Working like a dog: Military Working Dog Maya serves our nation

Working like a dog: Military Working Dog Maya serves our nation
U.S. Army Specialist Taylor Blanton, 3rd Military Police Detachment, Military Working Dog handler, and Military Working Dog Maya, a 5-year-old Belgian Malinois assigned to the 3rd MPD, stand alert at Joint Base Langley-Eustis, Virginia. Blanton and Maya have been paired together as a MWD team for the past 8 months. Photo credit U.S. Air Force/Senior Airman Sarah Dowe

Since 1942, Military Working Dogs have been an official part of the United States Military, providing a valuable skillset to our military members.

Training at Joint Base Langley-Eustis ensures MWDs and their handlers have the skills and confidence necessary to help protect Soldiers, Airmen, families and civilians that live and work on the base.

“The MWD teams provide base security by conducting active patrols, both in a vehicle and on foot, carrying out searches at installation entrances and are used for area sweeps,” said U.S. Army Staff Sgt. Michael Holmes, plans and operations non-commissioned officer, 3rd Military Police Detachment. “They also provide support to the President and Vice President of the United States and assist with the United States Secret Service Missions.”

Working like a dog: Military Working Dog Maya serves our nation
U.S. Army Specialist Taylor Blanton, 3rd Military Police Detachment, Military Working Dog handler, works with his Military Working Dog Maya, during pursuit of suspect training at Joint Base Langley-Eustis, Virginia. Photo credit U.S. Air Force/Senior Airman Sarah Dowe

In accordance with Army regulations, the MWD teams at JBLE are required to uphold weekly and annual training standards. After becoming certified, each handler and their assigned MWD train four to five days a week; including working the road, conducting explosive and bomb sweeps, and obstacle courses.

“Obedience training is used to ensure that the MWD is able to negotiate obstacles relating to real-world objects,” said Holmes. “We use gunfire training to ensure the MWD does not have adverse reactions while either deployed or in a garrison environment where weapons are being fired.”

The teams also practice apprehending, escorting and the pursuit of a suspect. For these scenarios, the MWD is laser-focused to their handler and waits to execute their directed commands.

MWD Maya, a 5-year-old Belgian Malinois assigned to the 3rd MPD, specializes in substance detection, patrol work and controlled aggression. She and her handler, Army Spc. Taylor Blanton, MWD handler, 3rd MPD, have worked and trained together for the past eight months.

“I love conducting scenario training with her. She has great drive and high independence,” said Blanton. “I enjoy every opportunity that I get to work with her.”

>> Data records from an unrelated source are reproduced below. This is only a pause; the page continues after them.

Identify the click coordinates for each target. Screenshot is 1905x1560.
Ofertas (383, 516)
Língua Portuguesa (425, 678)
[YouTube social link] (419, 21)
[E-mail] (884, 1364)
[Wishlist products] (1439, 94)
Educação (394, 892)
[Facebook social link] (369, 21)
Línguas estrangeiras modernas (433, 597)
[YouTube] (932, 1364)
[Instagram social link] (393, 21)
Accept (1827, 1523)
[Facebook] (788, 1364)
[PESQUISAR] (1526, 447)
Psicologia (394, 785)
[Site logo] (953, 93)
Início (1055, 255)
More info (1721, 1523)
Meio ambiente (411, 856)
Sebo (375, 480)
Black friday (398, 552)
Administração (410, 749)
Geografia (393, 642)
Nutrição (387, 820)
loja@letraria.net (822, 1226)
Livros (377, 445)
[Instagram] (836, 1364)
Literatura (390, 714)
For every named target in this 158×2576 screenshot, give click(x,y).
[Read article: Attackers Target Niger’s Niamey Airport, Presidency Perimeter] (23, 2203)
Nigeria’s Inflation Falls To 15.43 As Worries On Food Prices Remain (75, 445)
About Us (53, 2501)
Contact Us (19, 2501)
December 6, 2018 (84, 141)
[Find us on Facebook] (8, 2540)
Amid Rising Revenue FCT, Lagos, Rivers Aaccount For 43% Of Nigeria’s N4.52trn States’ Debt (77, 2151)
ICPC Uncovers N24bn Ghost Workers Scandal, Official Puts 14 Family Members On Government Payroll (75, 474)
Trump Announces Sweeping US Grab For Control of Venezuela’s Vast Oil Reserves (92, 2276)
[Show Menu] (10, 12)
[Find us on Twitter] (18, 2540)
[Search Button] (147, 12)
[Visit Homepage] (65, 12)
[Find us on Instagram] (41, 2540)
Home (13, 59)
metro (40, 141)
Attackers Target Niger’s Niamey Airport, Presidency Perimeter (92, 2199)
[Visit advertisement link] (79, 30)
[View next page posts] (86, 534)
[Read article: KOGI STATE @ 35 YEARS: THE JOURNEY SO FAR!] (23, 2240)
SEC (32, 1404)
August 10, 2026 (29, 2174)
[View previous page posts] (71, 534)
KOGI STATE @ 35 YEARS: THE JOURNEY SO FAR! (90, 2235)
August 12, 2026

Working like a dog: Military Working Dog Maya serves our nation
U.S. Army Specialist Taylor Blanton and Military Working Dog Maya. Photo credit U.S. Air Force/Senior Airman Sarah Dowe

Throughout the day, MWDTs can be seen working by the gates, patrolling on foot or guarding an important asset. However, it is behind the scenes where the teams learn to work together to become the most cohesive and effective team as they can possibly be.

“The most rewarding part of the job is being able to train a newly paired team and watch them succeed and progress in their training up to becoming a certified team,” said Holmes. “There are so many reasons to enjoy what we do.”